A Splash of 21 Humor

Make it fun! Life, that is.

Tuesday, September 27, 2005

Whole Lot of Dating Goin' On!

Work has been busy here, thus the total lack of blog attention lately. I promise to keep the love alive, guys! Bear with me through my company's busy season... And on to today's topic:

Rich men, poor men, young men, old men.... bring 'em on!

I've been single now for 4 months and I swear, I must be wearing a sign that says, "SINGLE - and not really looking." I'm serious. I have so many menfolk fighting for my time, both from a friend and a potential boyfriend standpoint, that I can't keep them all straight (let alone find time to return all their calls).

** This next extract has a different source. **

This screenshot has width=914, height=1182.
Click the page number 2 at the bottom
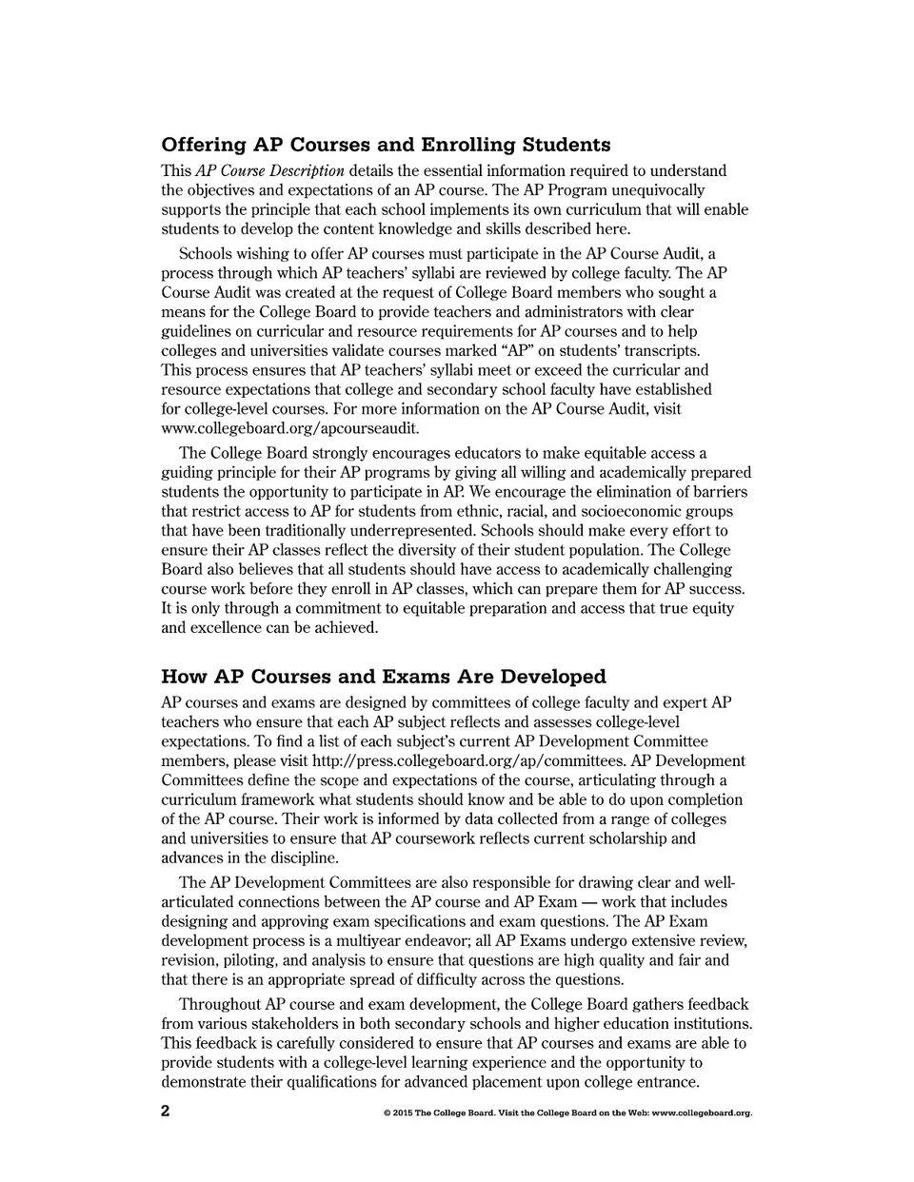pos(166,1111)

I share this with you all because I am thoroughly amazed... I mean, I was always the "nice girl" that everyone was friends with in high school and college. Never the super popular, super hot, super *fill in the blank* girl that everyone wanted to date. But things have changed as of late. All of a sudden, I've gone from no interest to the college crowd to dating a score of late 20's- early 30-somethings.

Why? Here is my theory on all of this (based on a few tenets which will be denoted with *letters).

During the past four years, I was off the market (in a serious committed relationship). I gave off major "not available" vibes, I'm sure. After breaking up with my boyfriend, I decided I wanted to make some guy pals to fill the man-void in my life.

*A - The New Guys- I joined a few social organizations and met some nice people. This inevitably leads to multiple friendships. I made it clear up front to these guys that I was recently out of a relationship and not ready to seriously date anyone right now - I was merely looking for good friends. They respected this, but, like all humans, they were most likely attracted to that which they could not have. I was a challenge. Also, by being the "shoulder" that I could lean on, they formed an attachment to me because of seeing my hurt, which inevitably made them want to heal the hurt - with love, perhaps? Or maybe just with some sex. I don't know. They wanted to prove that they were the better man when compared to my ex. The man that wouldn't hurt me, and that would be there for me. It slowly became an unspoken battle of testosterone, if you will... the former man of my life vs. the current men.

*B - The Old "Friends" - Now that I am single again, some of my guy friends that were formerly interested in me have started their pursuits again. I talked to one last week that I haven't talked to since starting to date Mike (we're talking YEARS here). He totally changed his demeanor when he found out I was single again. And now he calls every few days and wants to "hang out." Gotta love that phrase... and his persistence after 4 years!

Emily and I before meeting for a double date this summer.


*C- The Older Guy - This one is really true, and probably the crux of the theory. In high school and college, I was the Nice Girl (like I said above). I wasn't the hot one, or the one who put out, or the one who would do drugs/substances, etc. In high school and college, that isn't necessarily cool with guys.

But then they hit their 30s. They realize that they're not getting any younger. They realize that the "hos" they went after in college are not the type of girl they want to take home to mom. They want a nice girl. And voila! The mid-20s Nice Girl like me is all of a sudden the IT girl!Amazing!

*D- The Blind Date (i.e. - the men related to older women who love me) -
The final source of men in my life is amazingly enough, through the women I keep company with. I take a skating class with mostly 50 - 60 year-old women and I deal with several middle-aged women through my job. These woman have sons. And nephews. And grandsons. And inevitably, they will approach me about dating their "absolutely wonderful" son/nephew/grandson/etc. because I am so wonderful myself. Again, props to the Nice Girl!

Pretty scary to be already have been pre-screened before even meeting the guy. I have two men that fall into this category. (both from random phone calls from their older-woman-pusher).


In conclusion (based on my summer experiences), the best way to meet guys is by getting out there and taking care of yourself. Have fun, get involved in activities you enjoy, and don't be shy to make some new friends in strange places. Make it your goal to be the nicest and and most fun person that you know. And then grab your cell phone and hit the streets knowing that he WILL call. Because what busy girl has time to sit at home by the phone and wait for it to ring? We live in the age of voice mail, ladies!

2 Comments:

  • At 2:37 PM, Anonymous Anonymous said…

    This comment has been removed by a blog administrator.

     
  • At 3:00 PM, Anonymous Anonymous said…

    Rock on, K! It sounds like you've got it down to a science already. Glad to hear you're so much in de-MAN-d.

    (Oh, and you should change the settings on your blog to prevent all that spam from showing up.)